=== Target position lines ===
+ + + +

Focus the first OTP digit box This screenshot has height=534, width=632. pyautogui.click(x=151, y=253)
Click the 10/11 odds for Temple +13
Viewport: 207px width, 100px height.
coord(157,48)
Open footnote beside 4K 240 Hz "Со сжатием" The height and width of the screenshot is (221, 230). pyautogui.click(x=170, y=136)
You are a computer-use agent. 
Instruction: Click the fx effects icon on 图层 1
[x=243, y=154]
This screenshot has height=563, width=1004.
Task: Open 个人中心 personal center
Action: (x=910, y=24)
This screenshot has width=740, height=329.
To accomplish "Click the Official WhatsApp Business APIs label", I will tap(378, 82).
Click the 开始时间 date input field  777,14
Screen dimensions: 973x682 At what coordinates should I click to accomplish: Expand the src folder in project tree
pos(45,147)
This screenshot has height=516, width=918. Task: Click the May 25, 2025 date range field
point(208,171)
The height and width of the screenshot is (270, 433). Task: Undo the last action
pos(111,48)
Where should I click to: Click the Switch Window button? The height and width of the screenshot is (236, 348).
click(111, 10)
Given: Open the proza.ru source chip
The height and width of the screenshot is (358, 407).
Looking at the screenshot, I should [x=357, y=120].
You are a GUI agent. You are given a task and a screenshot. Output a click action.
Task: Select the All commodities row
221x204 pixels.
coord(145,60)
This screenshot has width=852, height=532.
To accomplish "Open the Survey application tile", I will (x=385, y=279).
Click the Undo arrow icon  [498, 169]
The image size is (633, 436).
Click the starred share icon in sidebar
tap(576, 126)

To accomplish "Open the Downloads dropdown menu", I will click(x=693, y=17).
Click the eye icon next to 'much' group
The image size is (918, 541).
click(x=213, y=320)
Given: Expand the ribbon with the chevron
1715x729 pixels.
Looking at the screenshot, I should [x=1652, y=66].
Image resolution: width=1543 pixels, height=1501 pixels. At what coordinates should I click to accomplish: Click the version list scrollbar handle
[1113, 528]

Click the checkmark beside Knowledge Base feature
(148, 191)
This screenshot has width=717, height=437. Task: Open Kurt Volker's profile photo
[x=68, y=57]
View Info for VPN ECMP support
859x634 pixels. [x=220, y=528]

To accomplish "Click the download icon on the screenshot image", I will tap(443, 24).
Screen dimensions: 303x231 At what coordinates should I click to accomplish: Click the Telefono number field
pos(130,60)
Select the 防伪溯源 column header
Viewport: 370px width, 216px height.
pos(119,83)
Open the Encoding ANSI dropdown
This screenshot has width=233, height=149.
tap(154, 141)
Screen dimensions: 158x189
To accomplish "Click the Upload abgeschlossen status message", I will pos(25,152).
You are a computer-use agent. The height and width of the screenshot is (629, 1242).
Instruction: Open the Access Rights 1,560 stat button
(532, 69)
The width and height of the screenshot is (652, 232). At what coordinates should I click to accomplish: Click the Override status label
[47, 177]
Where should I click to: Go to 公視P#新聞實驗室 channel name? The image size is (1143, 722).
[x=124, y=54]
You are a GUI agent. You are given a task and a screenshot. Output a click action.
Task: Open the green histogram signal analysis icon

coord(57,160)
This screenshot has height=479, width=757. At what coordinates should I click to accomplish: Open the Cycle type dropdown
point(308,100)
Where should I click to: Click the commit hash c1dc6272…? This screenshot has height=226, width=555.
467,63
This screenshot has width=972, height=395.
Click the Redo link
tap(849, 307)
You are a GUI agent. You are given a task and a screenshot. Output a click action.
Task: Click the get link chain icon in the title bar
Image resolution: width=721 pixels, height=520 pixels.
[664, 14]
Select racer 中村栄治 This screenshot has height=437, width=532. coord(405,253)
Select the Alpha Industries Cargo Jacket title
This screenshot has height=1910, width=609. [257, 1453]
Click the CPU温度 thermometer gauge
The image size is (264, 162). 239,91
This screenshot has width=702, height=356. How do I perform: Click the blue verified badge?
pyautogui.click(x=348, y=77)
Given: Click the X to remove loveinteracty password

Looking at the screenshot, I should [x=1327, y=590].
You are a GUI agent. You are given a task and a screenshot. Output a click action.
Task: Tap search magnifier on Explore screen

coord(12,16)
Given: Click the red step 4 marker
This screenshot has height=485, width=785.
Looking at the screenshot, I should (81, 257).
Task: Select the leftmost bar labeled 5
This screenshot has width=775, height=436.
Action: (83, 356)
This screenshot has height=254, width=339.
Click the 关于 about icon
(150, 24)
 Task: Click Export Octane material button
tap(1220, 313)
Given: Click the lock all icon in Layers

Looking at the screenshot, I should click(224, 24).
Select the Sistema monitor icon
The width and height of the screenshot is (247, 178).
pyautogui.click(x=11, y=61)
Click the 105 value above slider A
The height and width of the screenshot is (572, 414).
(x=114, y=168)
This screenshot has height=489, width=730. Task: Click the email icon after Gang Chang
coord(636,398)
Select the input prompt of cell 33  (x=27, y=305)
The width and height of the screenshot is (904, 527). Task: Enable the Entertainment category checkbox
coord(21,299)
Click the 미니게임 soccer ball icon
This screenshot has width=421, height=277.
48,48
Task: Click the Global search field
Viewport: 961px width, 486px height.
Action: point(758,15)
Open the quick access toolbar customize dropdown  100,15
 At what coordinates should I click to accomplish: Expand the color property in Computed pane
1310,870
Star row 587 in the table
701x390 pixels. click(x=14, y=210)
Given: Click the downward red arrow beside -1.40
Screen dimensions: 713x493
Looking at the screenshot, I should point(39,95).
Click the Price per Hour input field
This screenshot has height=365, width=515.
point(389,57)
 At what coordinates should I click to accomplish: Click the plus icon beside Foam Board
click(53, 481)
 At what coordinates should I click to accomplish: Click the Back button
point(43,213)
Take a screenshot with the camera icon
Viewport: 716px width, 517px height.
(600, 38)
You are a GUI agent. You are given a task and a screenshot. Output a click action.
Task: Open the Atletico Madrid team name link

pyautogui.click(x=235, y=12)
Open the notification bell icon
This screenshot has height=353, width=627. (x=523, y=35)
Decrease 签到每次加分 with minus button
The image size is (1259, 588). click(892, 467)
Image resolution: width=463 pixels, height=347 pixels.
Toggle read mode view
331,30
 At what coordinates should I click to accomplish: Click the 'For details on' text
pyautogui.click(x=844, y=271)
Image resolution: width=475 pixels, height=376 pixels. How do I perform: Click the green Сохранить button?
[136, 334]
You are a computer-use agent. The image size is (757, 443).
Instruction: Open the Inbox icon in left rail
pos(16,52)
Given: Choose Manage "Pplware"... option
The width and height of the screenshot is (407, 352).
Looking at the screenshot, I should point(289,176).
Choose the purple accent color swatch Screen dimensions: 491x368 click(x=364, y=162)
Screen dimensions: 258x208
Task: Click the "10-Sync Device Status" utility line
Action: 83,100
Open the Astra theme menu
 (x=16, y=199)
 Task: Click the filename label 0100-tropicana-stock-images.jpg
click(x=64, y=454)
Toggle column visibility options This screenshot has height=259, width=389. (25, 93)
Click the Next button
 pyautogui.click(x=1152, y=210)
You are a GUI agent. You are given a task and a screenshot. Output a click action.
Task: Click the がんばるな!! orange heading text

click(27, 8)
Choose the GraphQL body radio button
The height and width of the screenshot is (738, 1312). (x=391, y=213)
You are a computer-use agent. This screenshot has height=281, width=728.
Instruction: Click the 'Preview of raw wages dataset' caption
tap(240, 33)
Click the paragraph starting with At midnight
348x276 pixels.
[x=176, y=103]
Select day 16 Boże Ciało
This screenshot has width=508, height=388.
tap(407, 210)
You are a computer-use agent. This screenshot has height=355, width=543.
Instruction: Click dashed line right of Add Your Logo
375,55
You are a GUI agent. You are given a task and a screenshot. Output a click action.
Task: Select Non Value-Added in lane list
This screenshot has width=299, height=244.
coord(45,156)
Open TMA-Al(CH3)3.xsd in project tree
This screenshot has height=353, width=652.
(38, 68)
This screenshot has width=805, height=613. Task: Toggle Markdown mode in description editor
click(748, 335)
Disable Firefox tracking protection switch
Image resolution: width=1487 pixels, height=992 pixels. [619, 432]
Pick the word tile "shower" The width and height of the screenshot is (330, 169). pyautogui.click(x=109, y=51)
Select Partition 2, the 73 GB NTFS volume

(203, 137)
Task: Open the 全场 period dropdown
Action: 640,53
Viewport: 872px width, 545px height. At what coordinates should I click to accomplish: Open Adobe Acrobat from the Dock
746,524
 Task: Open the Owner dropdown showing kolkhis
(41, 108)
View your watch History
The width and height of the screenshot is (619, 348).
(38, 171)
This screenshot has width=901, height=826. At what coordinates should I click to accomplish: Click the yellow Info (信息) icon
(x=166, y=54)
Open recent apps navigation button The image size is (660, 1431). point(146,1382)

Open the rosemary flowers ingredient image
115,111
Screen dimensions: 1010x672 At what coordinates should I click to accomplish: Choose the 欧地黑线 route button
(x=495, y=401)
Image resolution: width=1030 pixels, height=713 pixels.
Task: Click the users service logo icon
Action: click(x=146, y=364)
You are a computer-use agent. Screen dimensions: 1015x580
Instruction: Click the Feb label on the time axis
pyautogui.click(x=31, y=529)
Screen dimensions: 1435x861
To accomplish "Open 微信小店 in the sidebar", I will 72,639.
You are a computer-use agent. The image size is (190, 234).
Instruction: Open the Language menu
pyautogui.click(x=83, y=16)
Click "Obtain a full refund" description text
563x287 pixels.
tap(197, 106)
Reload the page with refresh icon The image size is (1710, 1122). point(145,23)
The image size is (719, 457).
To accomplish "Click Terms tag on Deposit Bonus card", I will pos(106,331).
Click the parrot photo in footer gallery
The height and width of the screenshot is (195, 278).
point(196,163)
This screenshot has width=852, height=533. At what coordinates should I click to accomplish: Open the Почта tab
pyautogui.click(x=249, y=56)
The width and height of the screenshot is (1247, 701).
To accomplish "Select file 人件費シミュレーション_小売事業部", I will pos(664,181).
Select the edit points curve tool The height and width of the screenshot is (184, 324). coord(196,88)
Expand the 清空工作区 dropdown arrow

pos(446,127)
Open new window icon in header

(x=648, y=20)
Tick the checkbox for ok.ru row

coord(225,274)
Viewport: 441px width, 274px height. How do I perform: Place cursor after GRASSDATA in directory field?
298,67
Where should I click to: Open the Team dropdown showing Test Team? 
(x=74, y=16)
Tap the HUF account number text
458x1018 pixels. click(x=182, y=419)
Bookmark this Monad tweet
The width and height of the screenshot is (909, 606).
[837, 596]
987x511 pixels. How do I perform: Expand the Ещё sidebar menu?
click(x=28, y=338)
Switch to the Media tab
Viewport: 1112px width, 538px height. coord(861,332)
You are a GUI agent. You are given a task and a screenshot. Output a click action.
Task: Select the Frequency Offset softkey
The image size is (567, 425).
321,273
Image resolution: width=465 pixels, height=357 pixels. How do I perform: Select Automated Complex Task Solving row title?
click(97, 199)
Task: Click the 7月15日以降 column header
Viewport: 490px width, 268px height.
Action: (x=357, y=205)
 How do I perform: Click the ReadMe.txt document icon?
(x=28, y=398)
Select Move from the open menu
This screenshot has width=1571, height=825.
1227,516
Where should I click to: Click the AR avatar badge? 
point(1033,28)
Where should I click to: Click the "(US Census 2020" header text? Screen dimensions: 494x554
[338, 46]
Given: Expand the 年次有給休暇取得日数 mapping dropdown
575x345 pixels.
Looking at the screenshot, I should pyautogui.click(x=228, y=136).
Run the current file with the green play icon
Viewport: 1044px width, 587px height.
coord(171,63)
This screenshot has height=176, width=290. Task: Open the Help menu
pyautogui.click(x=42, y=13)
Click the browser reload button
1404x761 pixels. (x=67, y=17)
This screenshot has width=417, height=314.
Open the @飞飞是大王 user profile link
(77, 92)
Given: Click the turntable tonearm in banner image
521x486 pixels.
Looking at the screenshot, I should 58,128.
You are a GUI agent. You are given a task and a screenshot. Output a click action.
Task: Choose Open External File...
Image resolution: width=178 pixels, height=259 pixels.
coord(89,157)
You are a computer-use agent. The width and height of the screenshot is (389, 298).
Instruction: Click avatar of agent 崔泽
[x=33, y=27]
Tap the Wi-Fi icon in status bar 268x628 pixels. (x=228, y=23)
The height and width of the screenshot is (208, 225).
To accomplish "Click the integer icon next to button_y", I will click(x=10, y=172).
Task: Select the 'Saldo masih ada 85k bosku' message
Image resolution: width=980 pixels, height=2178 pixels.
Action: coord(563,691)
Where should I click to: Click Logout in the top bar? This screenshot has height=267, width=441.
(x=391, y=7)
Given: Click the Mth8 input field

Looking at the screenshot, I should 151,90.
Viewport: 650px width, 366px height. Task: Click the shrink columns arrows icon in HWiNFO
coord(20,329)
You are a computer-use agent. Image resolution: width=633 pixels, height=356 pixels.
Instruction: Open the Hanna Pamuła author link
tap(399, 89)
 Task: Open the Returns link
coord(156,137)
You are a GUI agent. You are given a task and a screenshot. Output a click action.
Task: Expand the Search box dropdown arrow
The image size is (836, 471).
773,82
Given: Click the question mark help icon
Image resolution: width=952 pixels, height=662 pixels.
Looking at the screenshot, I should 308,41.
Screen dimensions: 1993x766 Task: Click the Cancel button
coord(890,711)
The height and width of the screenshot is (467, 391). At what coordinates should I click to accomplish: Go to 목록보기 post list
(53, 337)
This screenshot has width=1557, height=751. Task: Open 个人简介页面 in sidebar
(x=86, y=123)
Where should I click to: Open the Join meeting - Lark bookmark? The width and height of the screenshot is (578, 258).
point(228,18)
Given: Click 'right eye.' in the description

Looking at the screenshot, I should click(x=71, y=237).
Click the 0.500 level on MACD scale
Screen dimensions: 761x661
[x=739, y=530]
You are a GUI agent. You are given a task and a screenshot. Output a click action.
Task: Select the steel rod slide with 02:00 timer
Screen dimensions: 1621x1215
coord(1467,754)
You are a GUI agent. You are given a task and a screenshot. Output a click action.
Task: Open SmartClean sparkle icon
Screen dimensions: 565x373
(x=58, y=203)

+ + + +

=== Exercise prompt ===
Copy out the lines above word for word, from the start of the lines through the line containing "Click the Undo". Leave out everything after that line.

=== Written response ===
Focus the first OTP digit box This screenshot has height=534, width=632. pyautogui.click(x=151, y=253)
Click the 10/11 odds for Temple +13
Viewport: 207px width, 100px height.
coord(157,48)
Open footnote beside 4K 240 Hz "Со сжатием" The height and width of the screenshot is (221, 230). pyautogui.click(x=170, y=136)
You are a computer-use agent. 
Instruction: Click the fx effects icon on 图层 1
[x=243, y=154]
This screenshot has height=563, width=1004.
Task: Open 个人中心 personal center
Action: (x=910, y=24)
This screenshot has width=740, height=329.
To accomplish "Click the Official WhatsApp Business APIs label", I will tap(378, 82).
Click the 开始时间 date input field  777,14
Screen dimensions: 973x682 At what coordinates should I click to accomplish: Expand the src folder in project tree
pos(45,147)
This screenshot has height=516, width=918. Task: Click the May 25, 2025 date range field
point(208,171)
The height and width of the screenshot is (270, 433). Task: Undo the last action
pos(111,48)
Where should I click to: Click the Switch Window button? The height and width of the screenshot is (236, 348).
click(111, 10)
Given: Open the proza.ru source chip
The height and width of the screenshot is (358, 407).
Looking at the screenshot, I should [x=357, y=120].
You are a GUI agent. You are given a task and a screenshot. Output a click action.
Task: Select the All commodities row
221x204 pixels.
coord(145,60)
This screenshot has width=852, height=532.
To accomplish "Open the Survey application tile", I will (x=385, y=279).
Click the Undo arrow icon  [498, 169]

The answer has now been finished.